The Thing about Yiddish

Benjamin Harshav catches and undertakes to explain a paradox of Yiddish: for such a rich language, it has a curiously limited vocabulary. But Harhav says:
Yiddish speakers speak not so much with individual referring words as with such clusters of relations, ready-made idioms, quotations and situational responses. Since each word may belong to several heterogeneous or contradictory knots, ironies are always at hand. It is precisely the small vocabulary of the language that makes the words more repetitive and more dependent on their habitual contexts, hence weightier in their impact (like the words in the limited vocabulary of the Bible). It is not the range of denotations that the languages covers but the emotive snd semantic direcctions of the hearer's empathy.
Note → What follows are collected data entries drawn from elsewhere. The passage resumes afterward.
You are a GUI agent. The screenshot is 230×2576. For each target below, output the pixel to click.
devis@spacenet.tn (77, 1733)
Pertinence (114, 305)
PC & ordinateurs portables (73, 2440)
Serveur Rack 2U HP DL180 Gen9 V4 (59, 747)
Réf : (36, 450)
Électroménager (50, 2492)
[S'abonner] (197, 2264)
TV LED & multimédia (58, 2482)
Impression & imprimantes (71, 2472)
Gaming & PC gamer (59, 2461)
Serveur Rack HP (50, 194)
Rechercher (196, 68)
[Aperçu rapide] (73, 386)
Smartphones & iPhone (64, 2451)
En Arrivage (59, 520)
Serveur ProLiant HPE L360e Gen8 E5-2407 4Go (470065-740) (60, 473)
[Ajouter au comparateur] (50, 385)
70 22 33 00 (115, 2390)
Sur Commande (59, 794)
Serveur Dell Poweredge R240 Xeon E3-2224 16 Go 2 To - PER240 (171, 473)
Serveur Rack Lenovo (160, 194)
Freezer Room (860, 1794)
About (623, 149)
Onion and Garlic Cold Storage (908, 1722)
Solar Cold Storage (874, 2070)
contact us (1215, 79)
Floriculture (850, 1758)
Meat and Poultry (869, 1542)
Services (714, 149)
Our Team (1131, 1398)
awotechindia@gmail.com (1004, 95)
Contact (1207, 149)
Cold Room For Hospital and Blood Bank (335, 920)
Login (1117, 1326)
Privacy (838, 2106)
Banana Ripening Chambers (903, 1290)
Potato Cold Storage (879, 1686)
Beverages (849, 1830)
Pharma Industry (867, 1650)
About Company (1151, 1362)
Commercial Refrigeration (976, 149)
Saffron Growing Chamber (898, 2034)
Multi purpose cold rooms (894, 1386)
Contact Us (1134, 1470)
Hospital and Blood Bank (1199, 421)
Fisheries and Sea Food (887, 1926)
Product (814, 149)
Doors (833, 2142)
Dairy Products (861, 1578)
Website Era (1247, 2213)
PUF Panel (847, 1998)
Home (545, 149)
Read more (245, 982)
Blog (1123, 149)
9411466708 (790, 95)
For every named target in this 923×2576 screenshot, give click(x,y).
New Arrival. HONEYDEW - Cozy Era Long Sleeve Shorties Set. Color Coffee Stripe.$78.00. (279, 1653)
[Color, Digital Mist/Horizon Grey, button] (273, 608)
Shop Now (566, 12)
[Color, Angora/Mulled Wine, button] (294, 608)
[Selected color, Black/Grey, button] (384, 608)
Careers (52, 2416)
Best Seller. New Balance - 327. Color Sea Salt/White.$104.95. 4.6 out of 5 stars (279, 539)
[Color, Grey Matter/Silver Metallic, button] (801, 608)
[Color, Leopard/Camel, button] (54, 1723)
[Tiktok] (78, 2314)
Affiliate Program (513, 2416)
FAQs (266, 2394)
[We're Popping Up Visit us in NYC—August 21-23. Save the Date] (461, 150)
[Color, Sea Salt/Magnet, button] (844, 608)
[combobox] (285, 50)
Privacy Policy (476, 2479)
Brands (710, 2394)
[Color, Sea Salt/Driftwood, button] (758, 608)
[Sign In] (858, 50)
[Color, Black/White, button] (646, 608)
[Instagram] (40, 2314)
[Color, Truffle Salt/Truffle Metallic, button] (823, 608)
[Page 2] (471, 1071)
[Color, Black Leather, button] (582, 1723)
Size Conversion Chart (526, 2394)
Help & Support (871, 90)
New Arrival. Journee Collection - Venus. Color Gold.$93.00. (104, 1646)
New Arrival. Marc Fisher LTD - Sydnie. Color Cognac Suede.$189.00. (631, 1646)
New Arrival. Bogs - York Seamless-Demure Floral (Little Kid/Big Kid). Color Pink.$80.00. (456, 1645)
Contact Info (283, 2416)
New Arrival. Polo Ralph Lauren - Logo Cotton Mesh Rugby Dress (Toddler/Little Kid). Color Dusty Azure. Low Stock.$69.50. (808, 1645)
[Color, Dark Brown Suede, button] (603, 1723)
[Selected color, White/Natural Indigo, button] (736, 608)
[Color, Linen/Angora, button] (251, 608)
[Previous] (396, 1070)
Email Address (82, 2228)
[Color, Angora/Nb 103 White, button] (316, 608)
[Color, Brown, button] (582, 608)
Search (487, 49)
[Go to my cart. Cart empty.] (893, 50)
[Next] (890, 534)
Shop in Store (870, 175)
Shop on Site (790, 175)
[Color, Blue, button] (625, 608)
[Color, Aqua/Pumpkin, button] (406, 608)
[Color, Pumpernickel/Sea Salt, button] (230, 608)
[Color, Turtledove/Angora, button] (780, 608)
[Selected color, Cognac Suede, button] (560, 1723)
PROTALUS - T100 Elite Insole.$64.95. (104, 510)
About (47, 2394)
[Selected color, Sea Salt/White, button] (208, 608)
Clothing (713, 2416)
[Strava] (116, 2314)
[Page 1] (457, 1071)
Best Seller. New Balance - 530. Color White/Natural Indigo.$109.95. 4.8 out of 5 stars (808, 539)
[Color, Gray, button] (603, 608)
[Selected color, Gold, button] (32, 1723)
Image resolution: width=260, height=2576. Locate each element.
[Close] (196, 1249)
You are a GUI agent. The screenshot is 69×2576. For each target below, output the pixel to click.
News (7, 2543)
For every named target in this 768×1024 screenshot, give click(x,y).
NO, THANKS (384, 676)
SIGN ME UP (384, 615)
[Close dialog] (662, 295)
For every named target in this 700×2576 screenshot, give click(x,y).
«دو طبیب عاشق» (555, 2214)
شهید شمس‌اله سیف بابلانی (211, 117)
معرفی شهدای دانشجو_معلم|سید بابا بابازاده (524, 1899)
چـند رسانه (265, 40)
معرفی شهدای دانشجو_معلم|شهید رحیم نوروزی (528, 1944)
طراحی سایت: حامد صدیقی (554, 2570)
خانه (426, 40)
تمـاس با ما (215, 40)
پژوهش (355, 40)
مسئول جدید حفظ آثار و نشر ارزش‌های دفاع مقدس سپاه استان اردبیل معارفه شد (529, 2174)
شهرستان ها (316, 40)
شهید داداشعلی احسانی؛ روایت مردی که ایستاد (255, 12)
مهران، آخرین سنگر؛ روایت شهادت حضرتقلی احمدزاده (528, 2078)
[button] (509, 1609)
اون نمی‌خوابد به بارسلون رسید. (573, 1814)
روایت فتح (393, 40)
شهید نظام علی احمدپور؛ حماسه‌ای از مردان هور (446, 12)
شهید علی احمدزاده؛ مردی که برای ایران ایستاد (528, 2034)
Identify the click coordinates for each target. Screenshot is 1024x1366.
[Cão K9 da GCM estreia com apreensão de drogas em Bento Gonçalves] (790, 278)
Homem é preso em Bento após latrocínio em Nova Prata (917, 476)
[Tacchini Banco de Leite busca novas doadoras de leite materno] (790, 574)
In this mode of discourse, the overt clash, ironic or clever, between words of different stock languages in one sentence is a major source of meaning, impact and delight.
Quoted by Harold Bloom in his review of Max Weinreich, Hitory of the Yiddish Language, a steal from Yale UP at $300. He's quoting Benjamin Harshav, The Meaning of Yiddish (1990). See "The Glories of Yiddish," New York Review of Books, Nov. 6, 2008 (I am gleaning the old newspapers).

1 comment:

Adam Levitin said...

It's awkward to disagree with a native speaker like Harshav, but this doesn't ring true to me at all. I'm not sure how one measures a the extent of a language's vocabulary, but Yiddish has an incredibly rich functional vocabulary because of its ability to assimilate words from its root languages as well as from languages where it has had more modern contact. English can look to Latin and Greek roots; we rarely look to Germanic roots for creating new words. No so for Yiddish. Need a word, and it's fair game to look German, Hebrew, Polish, Russian, or even English for a term that can be Yiddishized. Need a term for a piece of heavy Soviet-style industrial equipment--look to Russian. Thus, molotilke or kosilke. Want a term for the woman who lives next door--turn to English, and you get neksdoorke. Want to talk about a train? Well there's ban or ayzenban, but also the Russian poezd or English-derived treyn or subvey. These are all perfectly good "Yiddish" words, even if they are derived from other languages, just as cummerbund is a find English word.